Outro ponto destacado pelo advogado é que a ocupação do cargo de secretário, por si só, não poderia resultar em responsabilização criminal.

“Cargo público não gera responsabilidade penal objetiva, e posição hierárquica não substitui prova de autoria e dolo”, afirma a defesa.

A defesa diz ainda que Rommeo pretende responder às acusações no âmbito judicial e desafia a apresentação de prova concreta de que ele tenha se apropriado de dinheiro público ou recebido qualquer vantagem ilícita relacionada aos fatos investigados.

Ao final, o advogado reforça que a denúncia não representa condenação e que a responsabilidade criminal deverá ser apurada no processo, sob contraditório e perante o Poder Judiciário.

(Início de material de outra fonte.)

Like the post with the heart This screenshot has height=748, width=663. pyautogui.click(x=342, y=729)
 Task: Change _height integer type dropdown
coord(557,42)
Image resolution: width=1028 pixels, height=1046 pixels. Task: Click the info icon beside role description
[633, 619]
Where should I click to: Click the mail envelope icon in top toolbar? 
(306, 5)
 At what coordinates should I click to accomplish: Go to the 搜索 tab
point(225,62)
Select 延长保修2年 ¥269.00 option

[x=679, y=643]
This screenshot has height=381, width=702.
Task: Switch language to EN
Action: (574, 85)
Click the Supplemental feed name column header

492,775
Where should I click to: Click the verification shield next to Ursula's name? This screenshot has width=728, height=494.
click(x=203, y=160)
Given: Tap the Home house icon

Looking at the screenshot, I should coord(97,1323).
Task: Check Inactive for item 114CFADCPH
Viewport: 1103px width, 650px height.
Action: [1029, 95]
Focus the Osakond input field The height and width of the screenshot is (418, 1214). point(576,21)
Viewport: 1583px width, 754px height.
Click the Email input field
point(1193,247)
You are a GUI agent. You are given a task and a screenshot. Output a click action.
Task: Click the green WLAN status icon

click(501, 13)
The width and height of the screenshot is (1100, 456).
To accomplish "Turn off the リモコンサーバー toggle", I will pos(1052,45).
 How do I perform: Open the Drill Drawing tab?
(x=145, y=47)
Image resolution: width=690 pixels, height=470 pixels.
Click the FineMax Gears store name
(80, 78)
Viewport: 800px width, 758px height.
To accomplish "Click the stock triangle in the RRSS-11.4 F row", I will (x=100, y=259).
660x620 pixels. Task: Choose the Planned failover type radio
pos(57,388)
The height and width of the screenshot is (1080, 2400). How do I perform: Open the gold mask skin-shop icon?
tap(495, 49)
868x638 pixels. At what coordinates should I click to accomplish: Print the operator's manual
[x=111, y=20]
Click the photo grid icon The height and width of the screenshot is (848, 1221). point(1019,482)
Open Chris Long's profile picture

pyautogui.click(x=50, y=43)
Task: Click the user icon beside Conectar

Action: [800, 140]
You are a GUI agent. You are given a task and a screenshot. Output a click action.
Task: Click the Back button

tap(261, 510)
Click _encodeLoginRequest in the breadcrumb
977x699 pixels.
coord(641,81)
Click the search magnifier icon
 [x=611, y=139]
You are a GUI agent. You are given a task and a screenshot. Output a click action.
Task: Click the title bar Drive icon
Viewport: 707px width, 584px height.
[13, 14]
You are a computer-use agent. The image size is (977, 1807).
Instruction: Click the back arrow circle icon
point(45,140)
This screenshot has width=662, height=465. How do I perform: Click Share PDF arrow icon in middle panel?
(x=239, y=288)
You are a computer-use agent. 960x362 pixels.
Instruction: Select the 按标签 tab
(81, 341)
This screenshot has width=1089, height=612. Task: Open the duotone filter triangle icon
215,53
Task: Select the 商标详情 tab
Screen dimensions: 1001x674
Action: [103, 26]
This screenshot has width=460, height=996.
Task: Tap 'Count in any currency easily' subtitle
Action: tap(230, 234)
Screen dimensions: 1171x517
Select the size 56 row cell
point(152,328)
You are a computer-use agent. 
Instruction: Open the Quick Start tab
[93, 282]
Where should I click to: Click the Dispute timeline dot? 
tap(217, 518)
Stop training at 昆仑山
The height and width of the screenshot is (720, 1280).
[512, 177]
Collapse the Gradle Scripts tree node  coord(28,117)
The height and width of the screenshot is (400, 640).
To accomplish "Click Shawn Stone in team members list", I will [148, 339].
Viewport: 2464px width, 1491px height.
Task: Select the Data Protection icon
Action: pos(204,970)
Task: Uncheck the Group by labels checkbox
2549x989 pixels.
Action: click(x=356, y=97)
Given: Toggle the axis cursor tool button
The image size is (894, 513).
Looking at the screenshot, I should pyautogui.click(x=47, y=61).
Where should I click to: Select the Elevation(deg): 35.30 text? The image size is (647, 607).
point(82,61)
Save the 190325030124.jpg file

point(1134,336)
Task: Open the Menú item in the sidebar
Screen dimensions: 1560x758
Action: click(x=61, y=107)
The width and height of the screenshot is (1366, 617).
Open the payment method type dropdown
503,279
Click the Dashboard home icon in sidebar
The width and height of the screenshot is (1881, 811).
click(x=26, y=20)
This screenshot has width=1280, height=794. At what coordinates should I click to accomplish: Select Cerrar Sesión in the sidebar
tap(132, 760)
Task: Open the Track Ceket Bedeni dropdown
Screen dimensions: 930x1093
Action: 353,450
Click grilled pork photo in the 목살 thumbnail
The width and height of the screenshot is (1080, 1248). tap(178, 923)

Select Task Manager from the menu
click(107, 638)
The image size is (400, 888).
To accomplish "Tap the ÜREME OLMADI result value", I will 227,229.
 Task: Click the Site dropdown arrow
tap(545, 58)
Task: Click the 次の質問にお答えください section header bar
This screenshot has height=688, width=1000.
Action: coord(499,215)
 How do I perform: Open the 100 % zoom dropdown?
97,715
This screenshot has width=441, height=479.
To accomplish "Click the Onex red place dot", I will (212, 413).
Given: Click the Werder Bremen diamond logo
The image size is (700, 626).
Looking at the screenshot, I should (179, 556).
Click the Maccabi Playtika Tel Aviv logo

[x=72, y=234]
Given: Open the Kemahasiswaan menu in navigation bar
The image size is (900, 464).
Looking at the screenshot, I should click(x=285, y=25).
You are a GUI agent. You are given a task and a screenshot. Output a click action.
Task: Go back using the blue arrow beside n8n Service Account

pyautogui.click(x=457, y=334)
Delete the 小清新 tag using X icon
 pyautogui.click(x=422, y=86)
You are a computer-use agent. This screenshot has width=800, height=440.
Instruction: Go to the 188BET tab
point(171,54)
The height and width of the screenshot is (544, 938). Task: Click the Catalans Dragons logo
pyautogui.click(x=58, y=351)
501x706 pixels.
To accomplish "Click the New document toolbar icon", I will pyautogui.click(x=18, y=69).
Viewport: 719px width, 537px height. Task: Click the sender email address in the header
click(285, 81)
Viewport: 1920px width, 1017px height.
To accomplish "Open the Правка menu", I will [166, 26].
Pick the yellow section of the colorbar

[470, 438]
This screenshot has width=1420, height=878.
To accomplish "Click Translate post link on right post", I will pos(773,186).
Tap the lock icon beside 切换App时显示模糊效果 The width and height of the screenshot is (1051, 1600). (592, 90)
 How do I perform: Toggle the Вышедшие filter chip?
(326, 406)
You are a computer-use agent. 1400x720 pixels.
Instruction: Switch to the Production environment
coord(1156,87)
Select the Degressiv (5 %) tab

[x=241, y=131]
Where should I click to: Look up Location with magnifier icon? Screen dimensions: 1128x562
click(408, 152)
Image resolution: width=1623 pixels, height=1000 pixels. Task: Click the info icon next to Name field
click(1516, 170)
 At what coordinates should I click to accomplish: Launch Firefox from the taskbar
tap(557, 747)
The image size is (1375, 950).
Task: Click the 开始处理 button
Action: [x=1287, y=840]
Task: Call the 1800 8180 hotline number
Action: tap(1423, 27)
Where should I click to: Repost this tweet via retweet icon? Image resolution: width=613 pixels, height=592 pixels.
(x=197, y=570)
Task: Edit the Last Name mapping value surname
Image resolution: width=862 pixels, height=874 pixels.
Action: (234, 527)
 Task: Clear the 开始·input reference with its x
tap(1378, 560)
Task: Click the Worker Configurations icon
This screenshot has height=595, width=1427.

“Denúncia não é condenação. Acusação não é prova”, conclui a manifestação.

DENÚNCIA

O Ministério Público do Maranhão (MPMA), por meio do Grupo de Atuação Especial de Combate às Organizações Criminosas (Gaeco), ofereceu quatro novas denúncias à Justiça como resultado da Operação Faz de Conta, que apura um esquema de desvio e apropriação de recursos públicos advindos de emendas parlamentares em São Luís.

As denúncias envolvem acusações pelos crimes de organização criminosa, peculato, falsidade ideológica, falsificação de documento público e uso de documento falso. Entre os denunciados estão o vereador Astro de Ogum e os secretários municipais Carlos Marlon de Sousa Botão (Cultura) e Rommeo Pinheiro Amin Castro (Desporto e Lazer), além de servidores das duas secretarias e da Câmara de Vereadores de São Luís e dirigentes de entidades privadas sem fins lucrativos.

As acusações, relativas à quinta (maio de 2026), sexta (julho de 2026), sétima e oitava (agosto de 2026) denúncias da operação, envolvem 67 denunciados e tratam de recursos destinados ao Instituto de Desenvolvimento do Estado do Maranhão (Idema), Instituto Garotinho de Ouro, Instituto Cultural de Desenvolvimento Social (Inceds) e o Instituto de Apoio à Mulher e à Criança, por meio de termos firmados com as Secretarias Municipais de Cultura (Secult) e de Desportos e Lazer (Semdel).

As investigações apontaram que o esquema abrangia a elaboração, a apresentação dos projetos até a liberação e retirada dos recursos. Segundo o Gaeco, componentes do esquema providenciavam a documentação das entidades e projetos que não seriam efetivamente executados, enquanto outros atuavam na tramitação dos processos administrativos junto a órgãos municipais. Após a liberação das verbas, outros participantes realizavam saques, transferências ou figuravam como beneficiários dos valores.

VALORES

O Instituto de Desenvolvimento do Estado do Maranhão (Idema) recebeu R$ 1.694.000,00 em emendas parlamentares, por meio de termos de fomento firmados com a Semdel.
No caso do Instituto Garotinho de Ouro, a investigação identificou pelo menos R$ 800 mil em termos firmados com a Semdel e a Secult.

O Instituto Cultural de Desenvolvimento Social recebeu R$ 1.344.432,00 em transferências da Prefeitura de São Luís, sendo R$ 530 mil provenientes de emendas parlamentares formalizadas com a Semdel. Os recursos são relacionados a termos de fomento, que são contratos oficiais entre as administrações federal, estadual ou municipal e uma organização social com o objetivo de realizar um projeto de interesse público.

Com o Instituto de Apoio à Mulher e à Criança, o Gaeco apurou a destinação de R$ 920 mil, repassados por meio de termos de cooperação com a Secult.

As apurações também constataram a utilização de documentos falsificados, entre eles, Atestados de Existência e Regular Funcionamento, cuja expedição compete ao Ministério Público. Também foram verificadas irregularidades na tramitação dos processos administrativos e nas prestações de contas apresentadas pelas entidades.

De acordo com o MPMA, os projetos financiados com recursos públicos não teriam sido executados nos moldes aprovados e as prestações de contas teriam sido utilizadas para dar aparência de regularidade à destinação das verbas.